Chakaia Booker
“The initial appeal of tires was the surface texture, the designs and patterns created by the manufacturers for grabbing the road and wicking rain and snow away,” Chakaia Booker says of her early years collecting materials on New York’s streets. After more than four decades, she continues to be fascinated by the traces of time, use, burn, and neglect on tires’ hefty rubber skins. “You see and feel all these aftereffects in the material, and that carries over into my repurposing and reimagining.” Booker’s larger-than-life sculpture, Shaved Portions, was on display from April through October in New York’s Garment District, with deconstructed rubber tires as the star material. At a 35-foot-tall height, the sculpture is a love song to the discarded, with thrown-away tire cuts assembled into a rhythmic grid.

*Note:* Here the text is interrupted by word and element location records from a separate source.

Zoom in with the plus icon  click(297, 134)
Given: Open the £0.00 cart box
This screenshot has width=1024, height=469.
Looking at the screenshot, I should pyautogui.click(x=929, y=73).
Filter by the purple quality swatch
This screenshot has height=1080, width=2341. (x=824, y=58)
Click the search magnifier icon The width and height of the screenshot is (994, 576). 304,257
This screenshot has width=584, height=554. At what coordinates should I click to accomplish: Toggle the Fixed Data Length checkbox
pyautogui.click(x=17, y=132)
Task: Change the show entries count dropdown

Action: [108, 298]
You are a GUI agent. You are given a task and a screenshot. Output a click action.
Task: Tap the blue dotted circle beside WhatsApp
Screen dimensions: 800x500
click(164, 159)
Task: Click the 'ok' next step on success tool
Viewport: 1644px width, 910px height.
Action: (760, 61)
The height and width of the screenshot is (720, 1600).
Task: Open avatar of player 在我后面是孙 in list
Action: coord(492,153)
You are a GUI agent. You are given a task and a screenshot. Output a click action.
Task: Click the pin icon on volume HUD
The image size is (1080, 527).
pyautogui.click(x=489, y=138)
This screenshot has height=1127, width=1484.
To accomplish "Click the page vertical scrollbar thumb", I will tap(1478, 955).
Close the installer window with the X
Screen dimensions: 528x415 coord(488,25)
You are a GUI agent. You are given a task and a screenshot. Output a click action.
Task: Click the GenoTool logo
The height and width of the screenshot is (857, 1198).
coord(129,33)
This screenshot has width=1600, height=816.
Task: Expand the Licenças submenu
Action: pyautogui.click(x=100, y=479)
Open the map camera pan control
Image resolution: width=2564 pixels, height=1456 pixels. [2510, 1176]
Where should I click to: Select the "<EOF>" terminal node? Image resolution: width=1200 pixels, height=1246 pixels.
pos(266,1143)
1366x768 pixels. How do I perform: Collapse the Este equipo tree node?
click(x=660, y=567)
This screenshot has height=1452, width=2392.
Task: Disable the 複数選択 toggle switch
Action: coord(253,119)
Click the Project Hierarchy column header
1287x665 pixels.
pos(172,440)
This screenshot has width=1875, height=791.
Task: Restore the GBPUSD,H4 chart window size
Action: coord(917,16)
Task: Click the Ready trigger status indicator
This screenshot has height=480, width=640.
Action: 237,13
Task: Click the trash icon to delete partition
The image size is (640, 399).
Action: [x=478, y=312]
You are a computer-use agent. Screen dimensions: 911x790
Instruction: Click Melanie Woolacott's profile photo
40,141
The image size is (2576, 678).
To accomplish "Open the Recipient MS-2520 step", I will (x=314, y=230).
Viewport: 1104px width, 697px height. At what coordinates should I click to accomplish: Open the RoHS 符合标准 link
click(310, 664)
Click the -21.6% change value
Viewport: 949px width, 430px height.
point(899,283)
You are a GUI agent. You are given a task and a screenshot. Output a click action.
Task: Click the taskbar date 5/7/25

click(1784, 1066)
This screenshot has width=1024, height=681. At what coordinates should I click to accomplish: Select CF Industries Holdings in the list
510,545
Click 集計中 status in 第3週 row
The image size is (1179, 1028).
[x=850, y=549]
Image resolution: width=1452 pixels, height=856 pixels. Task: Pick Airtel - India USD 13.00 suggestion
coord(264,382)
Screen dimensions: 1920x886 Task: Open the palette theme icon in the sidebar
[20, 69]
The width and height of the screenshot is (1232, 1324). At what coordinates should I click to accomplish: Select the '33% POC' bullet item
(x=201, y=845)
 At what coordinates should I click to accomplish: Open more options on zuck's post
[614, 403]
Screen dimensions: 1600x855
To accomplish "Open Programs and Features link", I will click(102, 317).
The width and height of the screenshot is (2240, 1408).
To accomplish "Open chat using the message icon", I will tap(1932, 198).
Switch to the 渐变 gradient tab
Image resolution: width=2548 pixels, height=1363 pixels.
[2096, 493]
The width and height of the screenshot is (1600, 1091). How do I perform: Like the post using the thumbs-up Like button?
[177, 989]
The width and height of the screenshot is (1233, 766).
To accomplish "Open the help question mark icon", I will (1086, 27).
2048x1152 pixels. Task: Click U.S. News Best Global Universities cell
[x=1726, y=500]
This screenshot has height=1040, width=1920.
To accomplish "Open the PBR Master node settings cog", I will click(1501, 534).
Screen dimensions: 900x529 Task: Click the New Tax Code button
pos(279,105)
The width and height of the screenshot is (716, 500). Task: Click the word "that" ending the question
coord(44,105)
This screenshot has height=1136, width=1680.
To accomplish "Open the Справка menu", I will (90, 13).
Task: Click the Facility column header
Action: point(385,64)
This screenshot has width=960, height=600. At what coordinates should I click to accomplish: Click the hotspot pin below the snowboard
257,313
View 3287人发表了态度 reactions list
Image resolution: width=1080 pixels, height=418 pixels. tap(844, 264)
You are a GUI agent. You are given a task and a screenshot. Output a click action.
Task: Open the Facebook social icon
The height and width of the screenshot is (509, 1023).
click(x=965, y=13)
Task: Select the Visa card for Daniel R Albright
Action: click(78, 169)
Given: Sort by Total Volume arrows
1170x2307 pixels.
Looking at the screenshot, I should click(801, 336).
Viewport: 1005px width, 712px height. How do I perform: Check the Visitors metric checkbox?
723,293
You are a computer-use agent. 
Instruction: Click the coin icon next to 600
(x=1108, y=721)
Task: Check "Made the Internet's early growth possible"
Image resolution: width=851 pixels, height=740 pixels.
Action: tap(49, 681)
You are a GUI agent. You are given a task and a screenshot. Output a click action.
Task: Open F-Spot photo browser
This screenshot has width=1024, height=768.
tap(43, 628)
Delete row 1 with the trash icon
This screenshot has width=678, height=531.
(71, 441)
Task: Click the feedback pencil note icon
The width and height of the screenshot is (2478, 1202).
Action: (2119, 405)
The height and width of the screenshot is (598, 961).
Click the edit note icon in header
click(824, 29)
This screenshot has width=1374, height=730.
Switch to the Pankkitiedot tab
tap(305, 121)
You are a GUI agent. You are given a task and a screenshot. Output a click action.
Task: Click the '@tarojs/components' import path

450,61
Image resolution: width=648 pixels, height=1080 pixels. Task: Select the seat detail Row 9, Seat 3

“I like the interaction with the world that public art provides, in contrast to the gallery’s personal, almost private viewing space,” she says. The expansive structure rose in the heart of Midtown Manhattan, where traffic and chaos ceaselessly run their course. “If an artist has done their job well, their work will speak to people and will engage them in something bigger than themselves, a wider humanity,” she says. The 71-year-old artist’s modest scale sculptures also currently occupy David Nolan Gallery in New York with a similarly powerful aura, yet more intimately through their smaller sizes. “The goal for me is that each person can engage with the work in a way that resonates with them personally, and that changes over time,” she says.